--- START ---
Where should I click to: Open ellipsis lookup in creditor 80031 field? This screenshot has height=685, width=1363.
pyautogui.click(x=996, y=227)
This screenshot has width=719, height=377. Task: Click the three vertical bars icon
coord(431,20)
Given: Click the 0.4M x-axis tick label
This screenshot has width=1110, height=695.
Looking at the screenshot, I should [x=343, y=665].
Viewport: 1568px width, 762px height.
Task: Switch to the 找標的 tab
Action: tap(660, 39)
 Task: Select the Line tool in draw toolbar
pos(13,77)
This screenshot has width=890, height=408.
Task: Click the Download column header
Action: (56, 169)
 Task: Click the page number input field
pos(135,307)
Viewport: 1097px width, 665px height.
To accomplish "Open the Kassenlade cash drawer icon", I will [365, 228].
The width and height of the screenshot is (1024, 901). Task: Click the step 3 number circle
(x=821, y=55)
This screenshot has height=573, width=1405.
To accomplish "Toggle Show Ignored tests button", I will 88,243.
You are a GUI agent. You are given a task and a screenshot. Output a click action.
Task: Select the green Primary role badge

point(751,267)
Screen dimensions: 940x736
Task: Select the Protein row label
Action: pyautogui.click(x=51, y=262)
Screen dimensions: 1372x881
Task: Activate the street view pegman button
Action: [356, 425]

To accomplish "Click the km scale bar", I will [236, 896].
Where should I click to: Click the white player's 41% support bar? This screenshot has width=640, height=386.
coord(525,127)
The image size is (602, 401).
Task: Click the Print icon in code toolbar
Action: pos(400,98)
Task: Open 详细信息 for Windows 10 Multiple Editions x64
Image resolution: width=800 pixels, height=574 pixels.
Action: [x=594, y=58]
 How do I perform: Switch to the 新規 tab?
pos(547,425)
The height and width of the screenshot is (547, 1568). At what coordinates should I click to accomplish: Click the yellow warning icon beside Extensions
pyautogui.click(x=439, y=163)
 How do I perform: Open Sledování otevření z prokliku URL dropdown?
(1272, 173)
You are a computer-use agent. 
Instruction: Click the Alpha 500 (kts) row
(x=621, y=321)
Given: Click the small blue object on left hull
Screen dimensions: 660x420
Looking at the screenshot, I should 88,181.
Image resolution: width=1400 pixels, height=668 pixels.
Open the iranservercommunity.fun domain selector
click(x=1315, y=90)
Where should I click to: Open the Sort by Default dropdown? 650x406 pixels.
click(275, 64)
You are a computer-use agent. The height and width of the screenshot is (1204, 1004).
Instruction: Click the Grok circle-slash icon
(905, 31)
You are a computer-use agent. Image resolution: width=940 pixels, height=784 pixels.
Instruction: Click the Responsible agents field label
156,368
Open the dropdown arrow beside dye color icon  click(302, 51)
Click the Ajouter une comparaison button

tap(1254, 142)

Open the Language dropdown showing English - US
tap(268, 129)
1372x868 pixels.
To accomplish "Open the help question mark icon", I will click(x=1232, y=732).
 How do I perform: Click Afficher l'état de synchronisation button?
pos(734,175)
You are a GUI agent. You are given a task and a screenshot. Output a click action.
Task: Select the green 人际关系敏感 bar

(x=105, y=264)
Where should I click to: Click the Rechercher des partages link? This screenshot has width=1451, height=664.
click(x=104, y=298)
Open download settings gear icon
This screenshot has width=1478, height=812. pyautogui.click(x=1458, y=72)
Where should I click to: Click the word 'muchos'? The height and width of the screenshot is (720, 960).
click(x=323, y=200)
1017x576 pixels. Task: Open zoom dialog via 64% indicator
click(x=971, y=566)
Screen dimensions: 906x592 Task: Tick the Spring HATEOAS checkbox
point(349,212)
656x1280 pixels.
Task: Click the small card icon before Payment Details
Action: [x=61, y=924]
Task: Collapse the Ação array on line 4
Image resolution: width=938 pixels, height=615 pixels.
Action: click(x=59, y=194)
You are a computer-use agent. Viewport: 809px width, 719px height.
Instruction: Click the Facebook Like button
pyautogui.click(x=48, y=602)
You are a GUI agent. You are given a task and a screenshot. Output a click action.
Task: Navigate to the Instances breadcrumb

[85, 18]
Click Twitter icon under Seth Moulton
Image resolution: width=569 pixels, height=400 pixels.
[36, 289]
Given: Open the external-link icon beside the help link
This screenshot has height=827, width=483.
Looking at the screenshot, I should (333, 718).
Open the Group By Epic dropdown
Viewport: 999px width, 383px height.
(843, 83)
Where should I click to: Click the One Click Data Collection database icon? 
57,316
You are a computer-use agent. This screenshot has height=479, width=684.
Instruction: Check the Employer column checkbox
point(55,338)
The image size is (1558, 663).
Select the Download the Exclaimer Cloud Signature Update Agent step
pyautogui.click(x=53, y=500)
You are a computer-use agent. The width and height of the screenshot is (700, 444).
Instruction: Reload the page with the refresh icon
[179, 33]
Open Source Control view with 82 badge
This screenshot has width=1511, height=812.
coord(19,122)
--- END ---
## Your assignment
All of the material above is to be retyped word for word.

## Response area
Where should I click to: Open ellipsis lookup in creditor 80031 field? This screenshot has height=685, width=1363.
pyautogui.click(x=996, y=227)
This screenshot has width=719, height=377. Task: Click the three vertical bars icon
coord(431,20)
Given: Click the 0.4M x-axis tick label
This screenshot has width=1110, height=695.
Looking at the screenshot, I should [x=343, y=665].
Viewport: 1568px width, 762px height.
Task: Switch to the 找標的 tab
Action: tap(660, 39)
 Task: Select the Line tool in draw toolbar
pos(13,77)
This screenshot has width=890, height=408.
Task: Click the Download column header
Action: (56, 169)
 Task: Click the page number input field
pos(135,307)
Viewport: 1097px width, 665px height.
To accomplish "Open the Kassenlade cash drawer icon", I will [365, 228].
The width and height of the screenshot is (1024, 901). Task: Click the step 3 number circle
(x=821, y=55)
This screenshot has height=573, width=1405.
To accomplish "Toggle Show Ignored tests button", I will 88,243.
You are a GUI agent. You are given a task and a screenshot. Output a click action.
Task: Select the green Primary role badge

point(751,267)
Screen dimensions: 940x736
Task: Select the Protein row label
Action: pyautogui.click(x=51, y=262)
Screen dimensions: 1372x881
Task: Activate the street view pegman button
Action: [356, 425]

To accomplish "Click the km scale bar", I will [236, 896].
Where should I click to: Click the white player's 41% support bar? This screenshot has width=640, height=386.
coord(525,127)
The image size is (602, 401).
Task: Click the Print icon in code toolbar
Action: pos(400,98)
Task: Open 详细信息 for Windows 10 Multiple Editions x64
Image resolution: width=800 pixels, height=574 pixels.
Action: [x=594, y=58]
 How do I perform: Switch to the 新規 tab?
pos(547,425)
The height and width of the screenshot is (547, 1568). At what coordinates should I click to accomplish: Click the yellow warning icon beside Extensions
pyautogui.click(x=439, y=163)
 How do I perform: Open Sledování otevření z prokliku URL dropdown?
(1272, 173)
You are a computer-use agent. 
Instruction: Click the Alpha 500 (kts) row
(x=621, y=321)
Given: Click the small blue object on left hull
Screen dimensions: 660x420
Looking at the screenshot, I should 88,181.
Image resolution: width=1400 pixels, height=668 pixels.
Open the iranservercommunity.fun domain selector
click(x=1315, y=90)
Where should I click to: Open the Sort by Default dropdown? 650x406 pixels.
click(275, 64)
You are a computer-use agent. The height and width of the screenshot is (1204, 1004).
Instruction: Click the Grok circle-slash icon
(905, 31)
You are a computer-use agent. Image resolution: width=940 pixels, height=784 pixels.
Instruction: Click the Responsible agents field label
156,368
Open the dropdown arrow beside dye color icon  click(302, 51)
Click the Ajouter une comparaison button

tap(1254, 142)

Open the Language dropdown showing English - US
tap(268, 129)
1372x868 pixels.
To accomplish "Open the help question mark icon", I will click(x=1232, y=732).
 How do I perform: Click Afficher l'état de synchronisation button?
pos(734,175)
You are a GUI agent. You are given a task and a screenshot. Output a click action.
Task: Select the green 人际关系敏感 bar

(x=105, y=264)
Where should I click to: Click the Rechercher des partages link? This screenshot has width=1451, height=664.
click(x=104, y=298)
Open download settings gear icon
This screenshot has width=1478, height=812. pyautogui.click(x=1458, y=72)
Where should I click to: Click the word 'muchos'? The height and width of the screenshot is (720, 960).
click(x=323, y=200)
1017x576 pixels. Task: Open zoom dialog via 64% indicator
click(x=971, y=566)
Screen dimensions: 906x592 Task: Tick the Spring HATEOAS checkbox
point(349,212)
656x1280 pixels.
Task: Click the small card icon before Payment Details
Action: [x=61, y=924]
Task: Collapse the Ação array on line 4
Image resolution: width=938 pixels, height=615 pixels.
Action: click(x=59, y=194)
You are a computer-use agent. Viewport: 809px width, 719px height.
Instruction: Click the Facebook Like button
pyautogui.click(x=48, y=602)
You are a GUI agent. You are given a task and a screenshot. Output a click action.
Task: Navigate to the Instances breadcrumb

[85, 18]
Click Twitter icon under Seth Moulton
Image resolution: width=569 pixels, height=400 pixels.
[36, 289]
Given: Open the external-link icon beside the help link
This screenshot has height=827, width=483.
Looking at the screenshot, I should (333, 718).
Open the Group By Epic dropdown
Viewport: 999px width, 383px height.
(843, 83)
Where should I click to: Click the One Click Data Collection database icon? 
57,316
You are a computer-use agent. This screenshot has height=479, width=684.
Instruction: Check the Employer column checkbox
point(55,338)
The image size is (1558, 663).
Select the Download the Exclaimer Cloud Signature Update Agent step
pyautogui.click(x=53, y=500)
You are a computer-use agent. The width and height of the screenshot is (700, 444).
Instruction: Reload the page with the refresh icon
[179, 33]
Open Source Control view with 82 badge
This screenshot has width=1511, height=812.
coord(19,122)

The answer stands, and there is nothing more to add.